Stored data entries:
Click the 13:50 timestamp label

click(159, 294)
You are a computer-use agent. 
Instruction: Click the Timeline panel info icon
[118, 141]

...

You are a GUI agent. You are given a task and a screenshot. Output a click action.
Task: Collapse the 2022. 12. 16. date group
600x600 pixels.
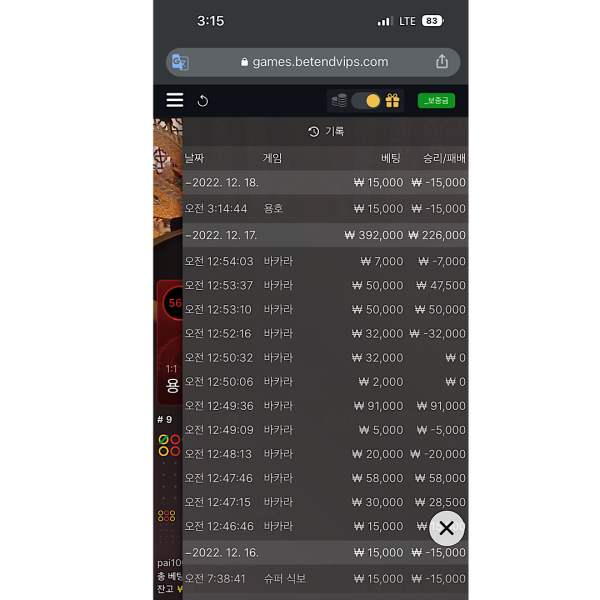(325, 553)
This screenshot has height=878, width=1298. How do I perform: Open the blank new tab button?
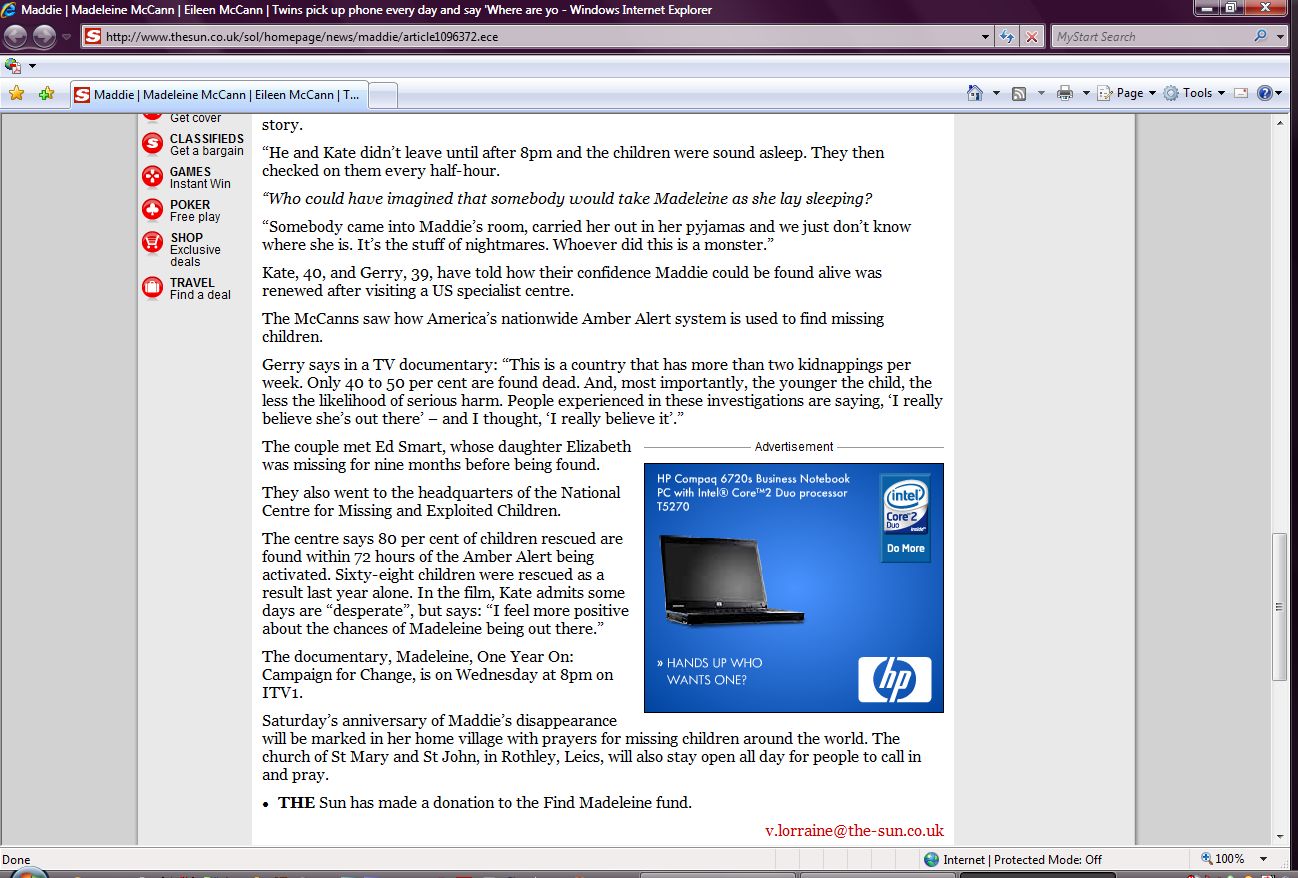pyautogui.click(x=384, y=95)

WORK ORDER:
A bare number is required: the count of lines above with the string "agent".

WRITTEN ANSWER:
2